- Work to complete:
Any picture in the range stays out of the copy; retype exactly the lines from the one with "This screenshot has width=741, height=486." to the end of the listing.

::: Data provided

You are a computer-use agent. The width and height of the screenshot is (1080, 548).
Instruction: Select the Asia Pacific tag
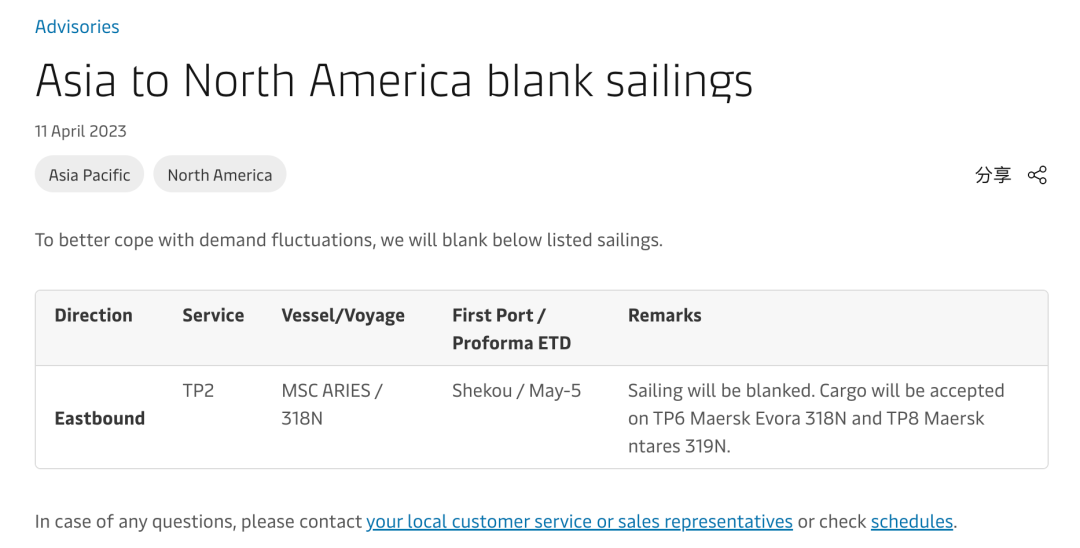pos(90,175)

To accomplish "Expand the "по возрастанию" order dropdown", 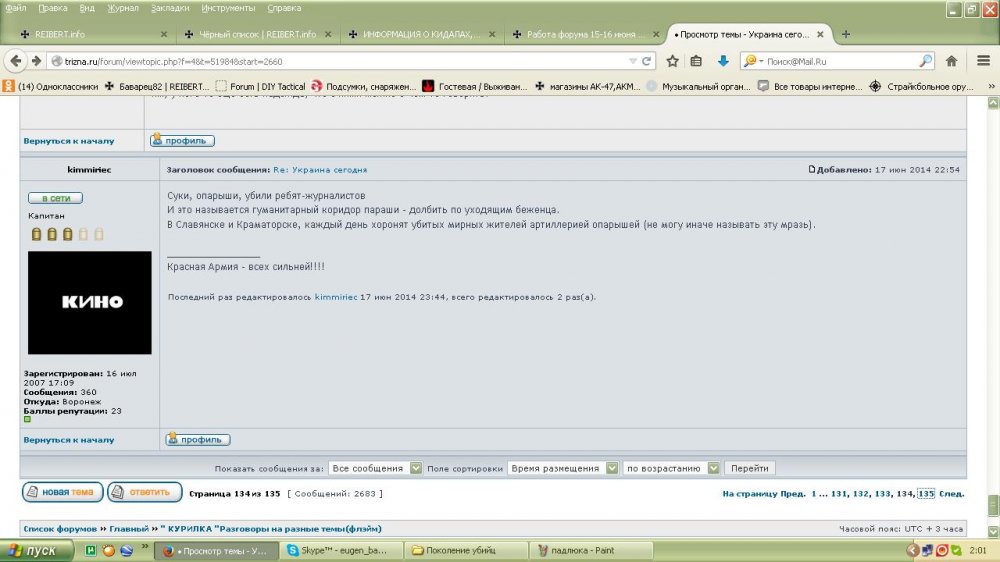I will coord(713,468).
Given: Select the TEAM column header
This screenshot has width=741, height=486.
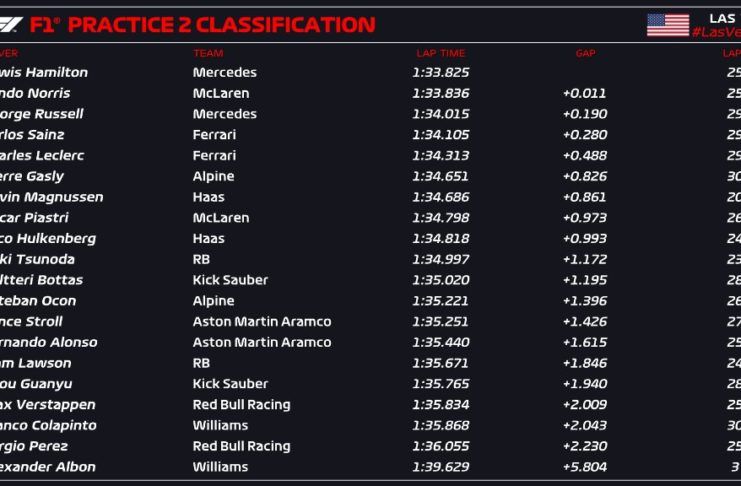Looking at the screenshot, I should click(207, 53).
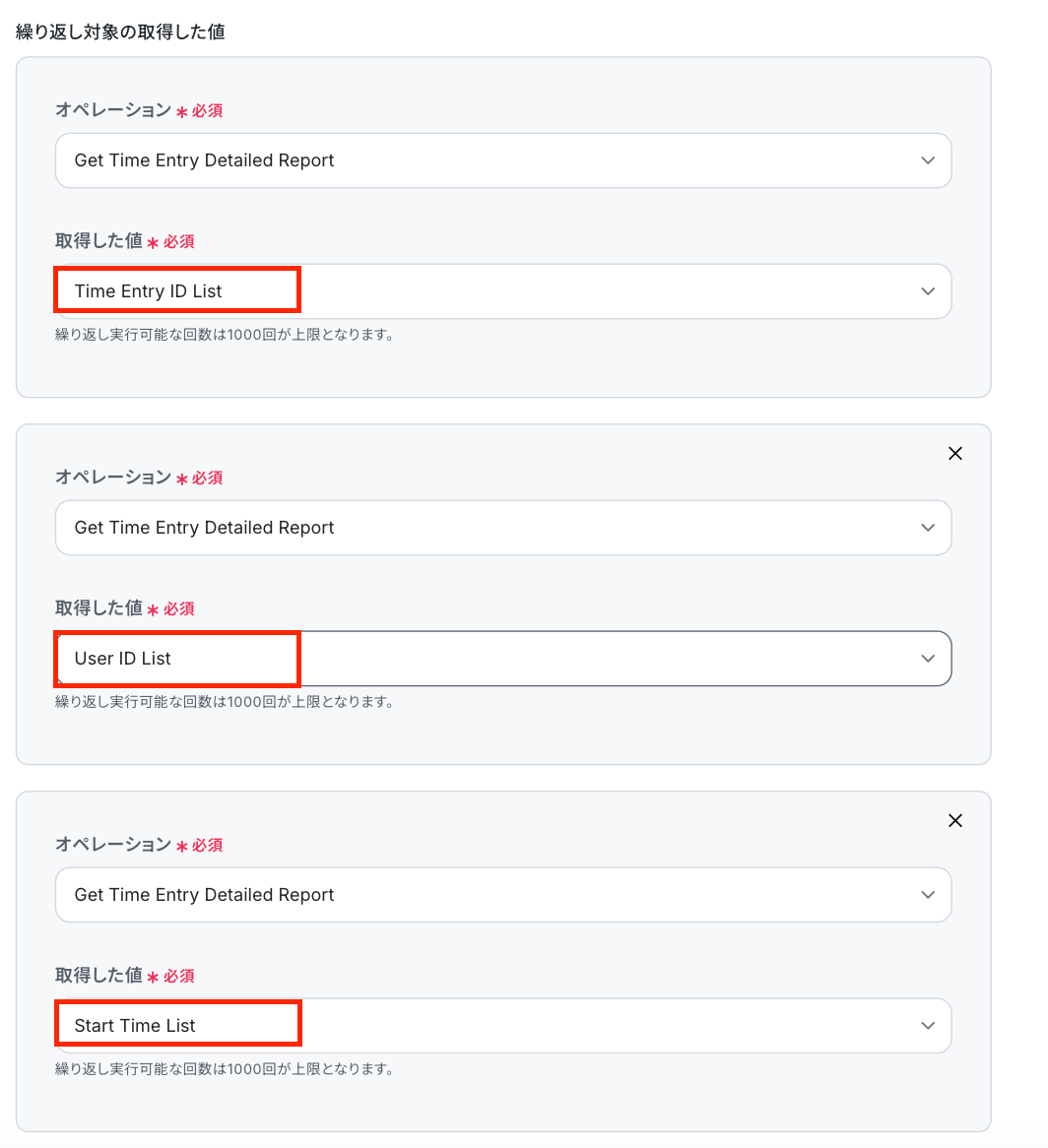Screen dimensions: 1048x1148
Task: Click chevron arrow beside Time Entry ID List
Action: point(927,291)
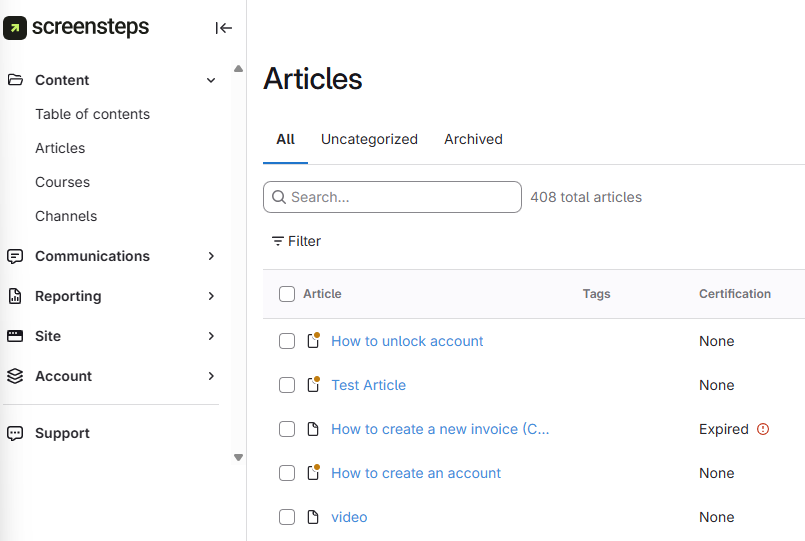Go to Table of contents

tap(92, 114)

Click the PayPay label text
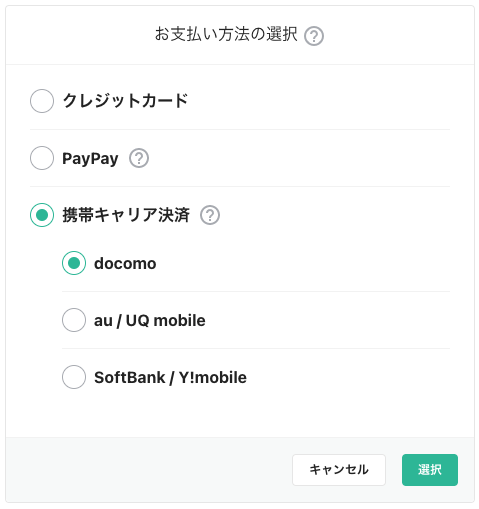90,159
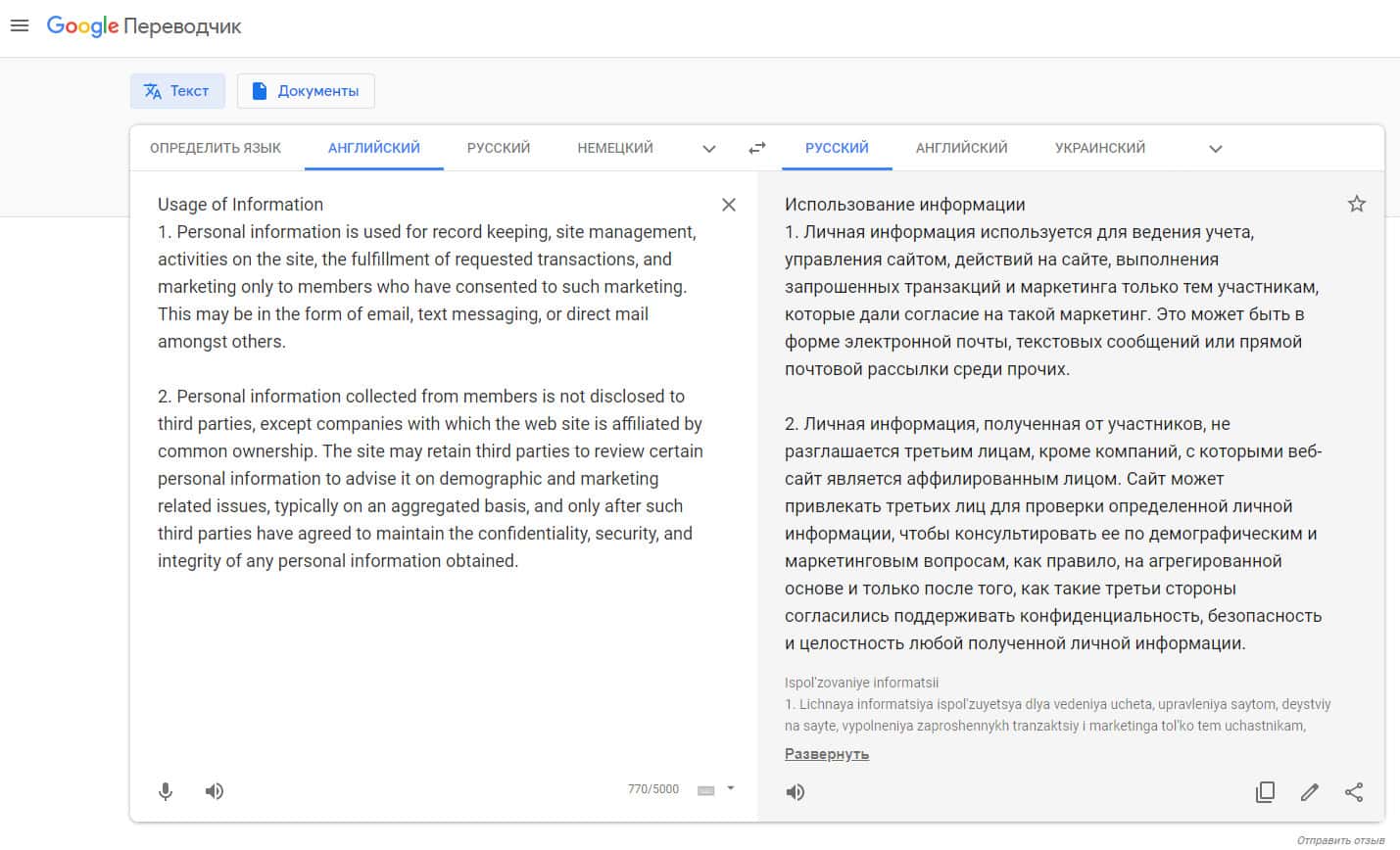Click the Развернуть link

[x=827, y=754]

::::::

- Answer space:
This screenshot has width=741, height=486.
Looking at the screenshot, I should click(207, 53).
Screen dimensions: 1048x1148
Task: Click chevron arrow beside Time Entry ID List
Action: point(927,291)
Go to Table of contents

tap(92, 114)

Click the PayPay label text
90,159
Click the Развернуть link

[x=827, y=754]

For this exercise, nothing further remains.